Crispy Tortellini Party Snacks (Printable)

Crispy, cheese-filled tortellini coated in herbed crumbs, fried or baked until golden; serve with warm marinara.

# What You'll Need:

→ Tortellini

01 - 1 (9 oz) package refrigerated cheese tortellini

→ Coating

02 - 2 large eggs
03 - 2 tablespoons milk
04 - 1 cup Italian-style breadcrumbs
05 - 1/2 cup grated Parmesan cheese
06 - 1 teaspoon garlic powder
07 - 1 teaspoon dried Italian herbs
08 - 1/2 teaspoon salt
09 - 1/4 teaspoon black pepper

→ For Frying or Baking

10 - Olive oil spray (for baking)
11 - Vegetable oil, for frying (about 1 cup)

→ Serving

12 - 1 cup marinara sauce, warmed (optional, for dipping)

# How To Make It:

01 - Bring a large pot of salted water to a boil. Add the tortellini and cook for 2 minutes less than the package directions so they remain al dente. Drain and immediately rinse under cold water to halt the cooking process. Pat thoroughly dry with paper towels.
02 - In a shallow bowl, whisk together the eggs and milk until well combined. In a separate shallow bowl, mix the breadcrumbs, Parmesan cheese, garlic powder, dried Italian herbs, salt, and black pepper until evenly distributed.
03 - Dip each tortellini into the egg mixture, allowing excess to drip off, then transfer to the breadcrumb mixture. Coat evenly on all sides, pressing gently to help the breading adhere firmly.
04 - To fry: Heat 1 inch of vegetable oil in a deep skillet to 350°F. Fry the tortellini in batches for 2 to 3 minutes, turning occasionally, until golden brown and crispy. Remove with a slotted spoon and drain on paper towels. To bake: Preheat oven to 425°F. Arrange the breaded tortellini in a single layer on a parchment-lined baking sheet. Spray generously with olive oil spray. Bake for 12 to 15 minutes, turning halfway through, until golden and crisp.
05 - Serve warm alongside marinara sauce for dipping.

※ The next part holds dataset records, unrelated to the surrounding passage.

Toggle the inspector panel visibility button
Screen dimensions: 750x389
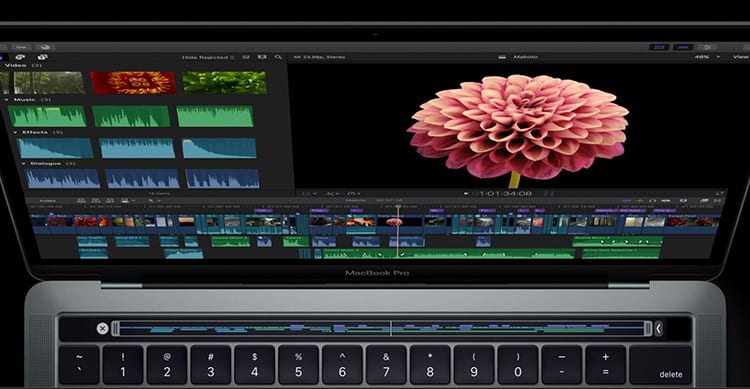707,47
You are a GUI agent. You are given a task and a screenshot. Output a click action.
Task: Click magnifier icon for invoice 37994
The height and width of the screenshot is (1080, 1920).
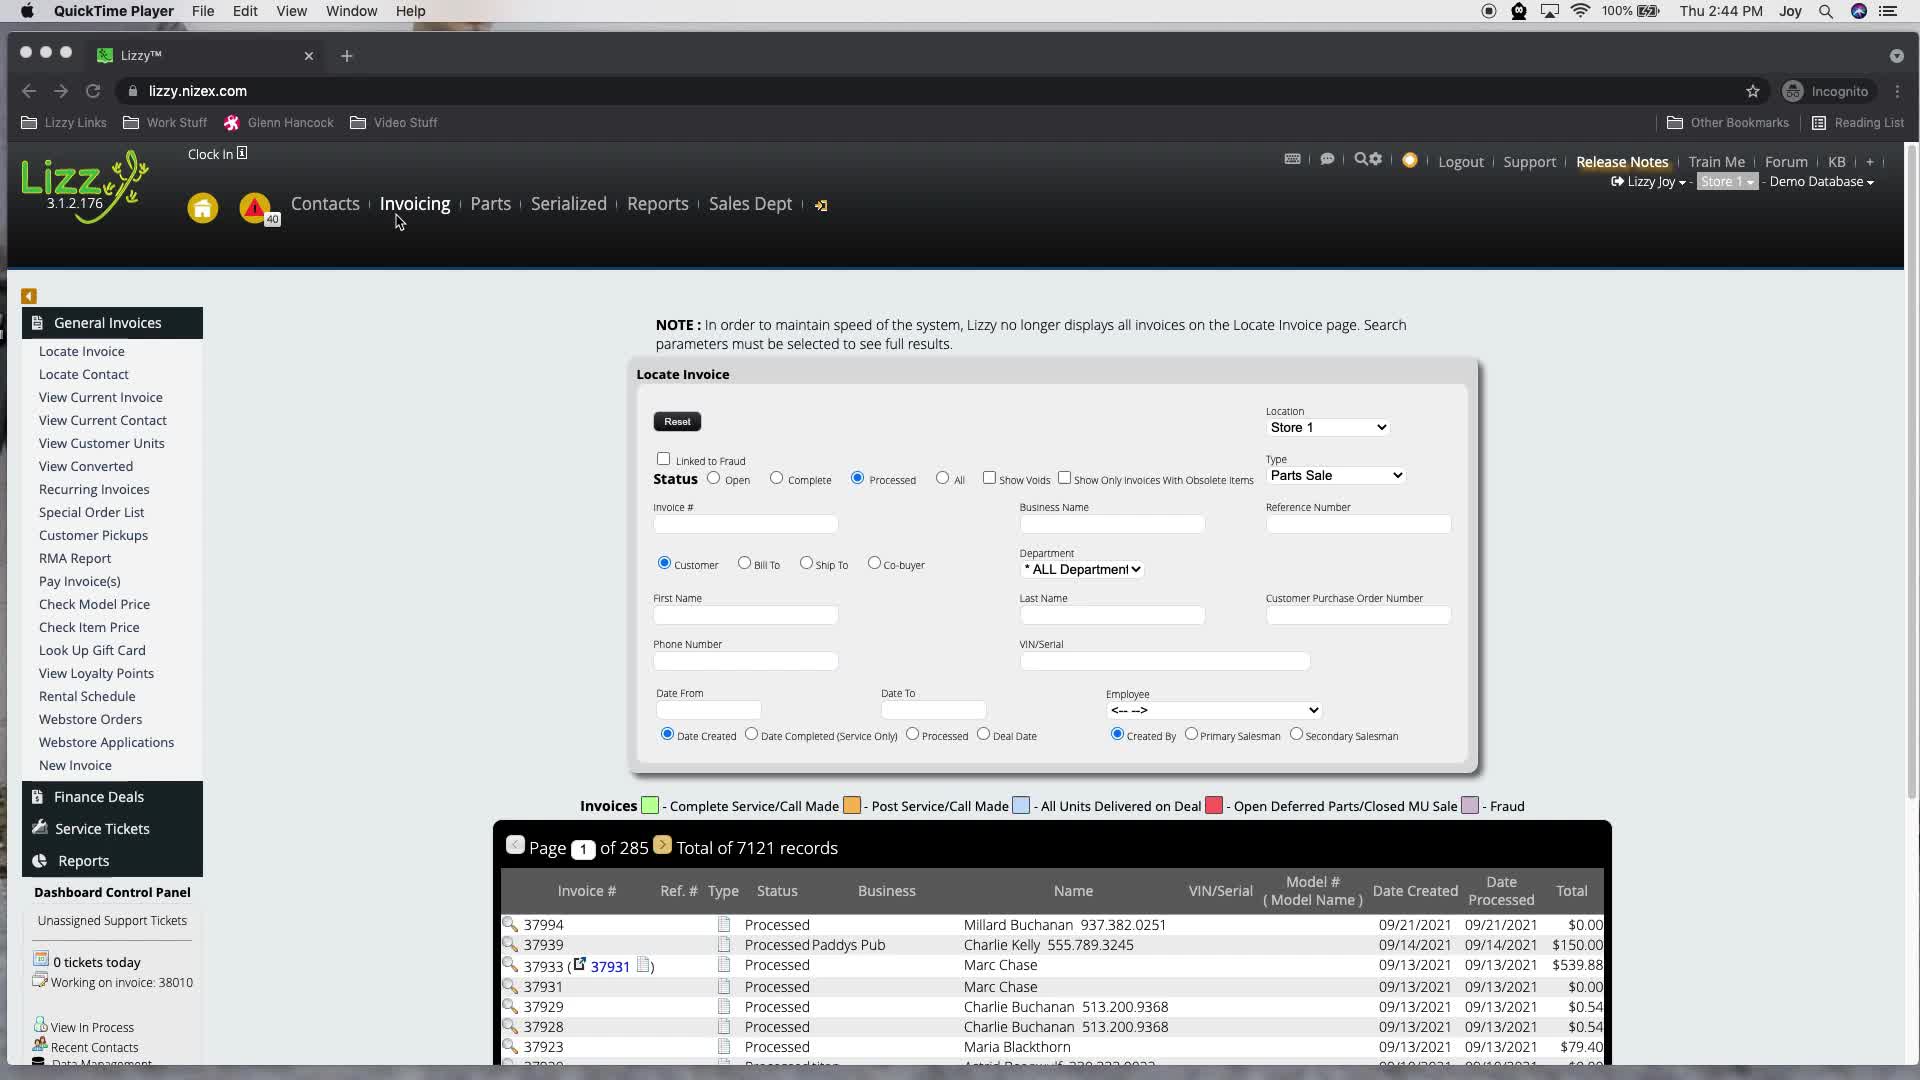tap(510, 924)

# Tips from dashanddishes:

01 -
  • They taste like something from a restaurant appetizer menu but come together with grocery store tortellini in under half an hour.
  • The coating doubles as a brilliant base, so you can swap in whatever spices or cheese you have hanging around.
  • Baking and frying both work beautifully, so you choose your own adventure based on how much effort you want to invest.
02 -
  • Wet tortellini will shed their coating like a bad suntan, so pat them completely dry with paper towels before breading.
  • If you cook the tortellini fully before coating, they will turn to mush inside the crust and fall apart during frying.
  • Leftovers reheat beautifully in a 375 degree oven for five minutes, but the microwave will destroy everything you worked for.
03 -
  • Use one hand for the egg wash and the other for the dry coating to avoid growing breading claws that make a mess of your kitchen.
  • Let the fried tortellini rest on a wire rack instead of paper towels so air circulates underneath and the bottom stays crisp.